”Keempat, tidak benar sertifikasi untuk mengatasi konflik agraria. Sebab, tidak ada tanah rakyat yang berkonflik disertifikasi, tetapi banyak sertifikasi tanah rakyat dilakukan sekitar di area rencana pembangunan proyek infrastruktur,” ungkap Ali.
Ali menilai, sertifikasi tanah tanpa merombak pola monopoli kepemilikan tanah justru menjadi petaka bagi kaum petani.

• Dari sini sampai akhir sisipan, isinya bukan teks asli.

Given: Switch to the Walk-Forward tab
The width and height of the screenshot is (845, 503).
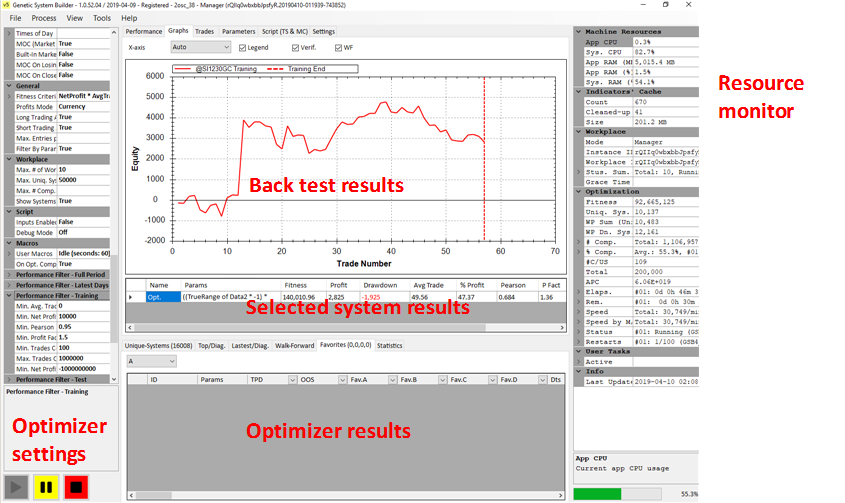Looking at the screenshot, I should (295, 345).
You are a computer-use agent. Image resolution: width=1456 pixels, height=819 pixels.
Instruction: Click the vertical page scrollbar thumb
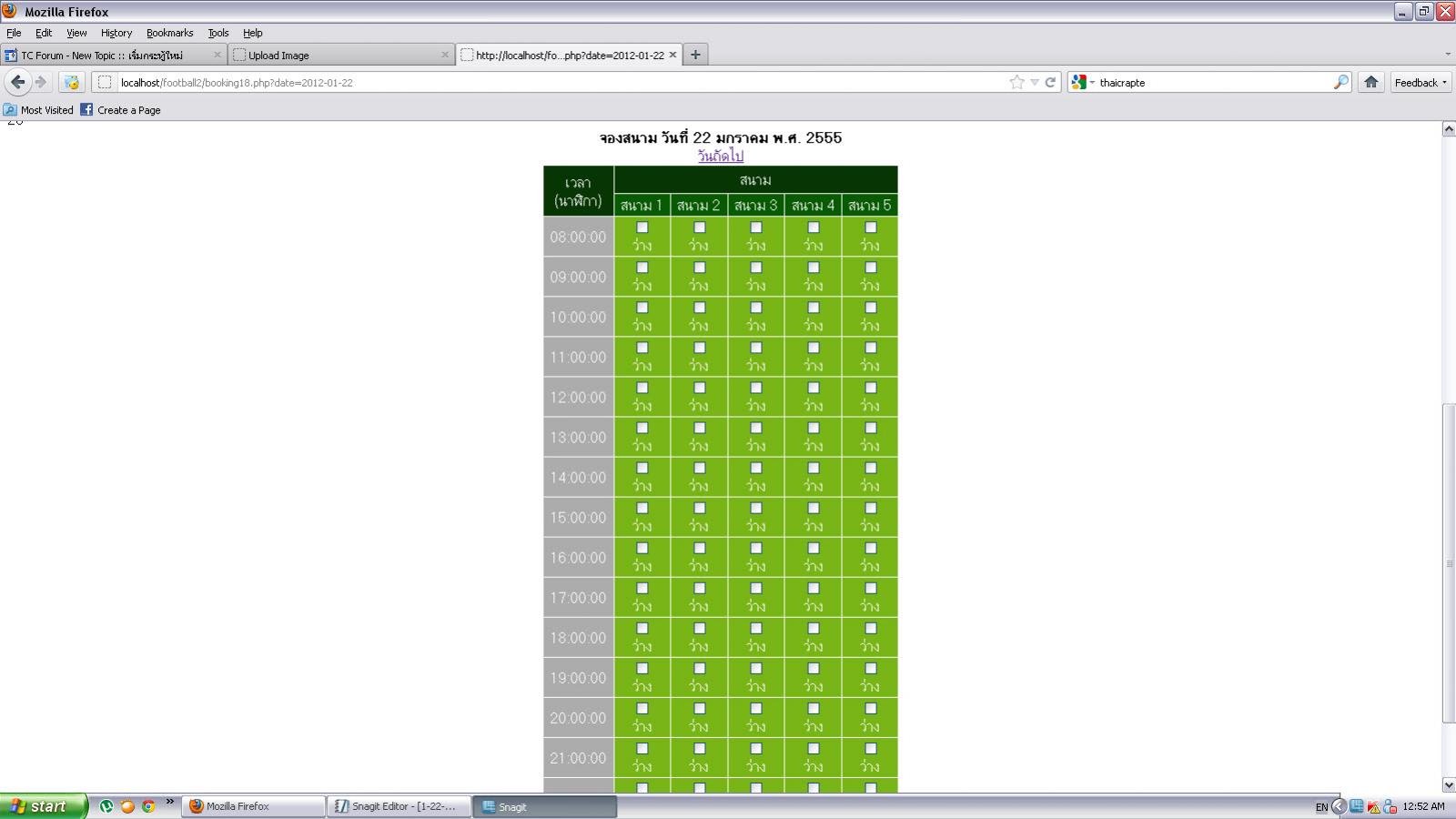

”Program ini akan mempercepat dan memperdalam kaum tani terjerat dalam peribaan yang mencekik. Sebab, sertifikat akan menjadi anggunan petani ke bank. Akhirnya, tanah-tanah mereka akan hilang disita atau terjual, karena tidak dapat menutupi biaya produksi yang tinggi akibat mahalnya biaya produksi pertanian, rendahnya harga produksi petani, dan mahalnya biaya hidup,” bebernya.
Ilusi Perhutanan Sosial
Baca Juga: Linimasa Instagram Kembali Normal
Ali menuturkan, AGRA juga mempersoalkan penggunaan sejumlah istilah yang diklaim sebagai parameter keberhasilan reforma agraria Jokowi-JK.
Salah satu istilah yang dianggap bermasalah adalah, ”redistribusi aset”. Diksi itu digunakan pemerintah untuk merujuk keberhasilan mendistribusikan 262.321 bidang seluas 199.726 ha aset bekas hak guna usaha partikelir dan tanah terlantar.
Sebab, terusnya, redistribusi aset yang dilakukan pemerintah juga hanyalah kata pengganti bagi sertifikasi aset tanah. Itu lantaran tanah-tanah atau aset yang diredistribusikan sebenarnya adalah tanah yang telah lama dikuasai oleh petani.
”Kami juga masih mempersoalkan istilah ’tanah terlantar’ dan ’tanah bekas HGU’ yang menjadi objek reforma agraria Jokowi-JK. Bagi kami itu hanyalah ilusi bagi kaum tani untuk setia menunggu HGU perusahaan habis, dan mereka bisa menguasai tanah,” jelasnya.
Pasalnya, terus Ali, ketika HGU suatu perusahaan yang memonopoli tanah habis, para pebisnis dimudahkan kembali mengurus perpanjangan izin hak tersebut.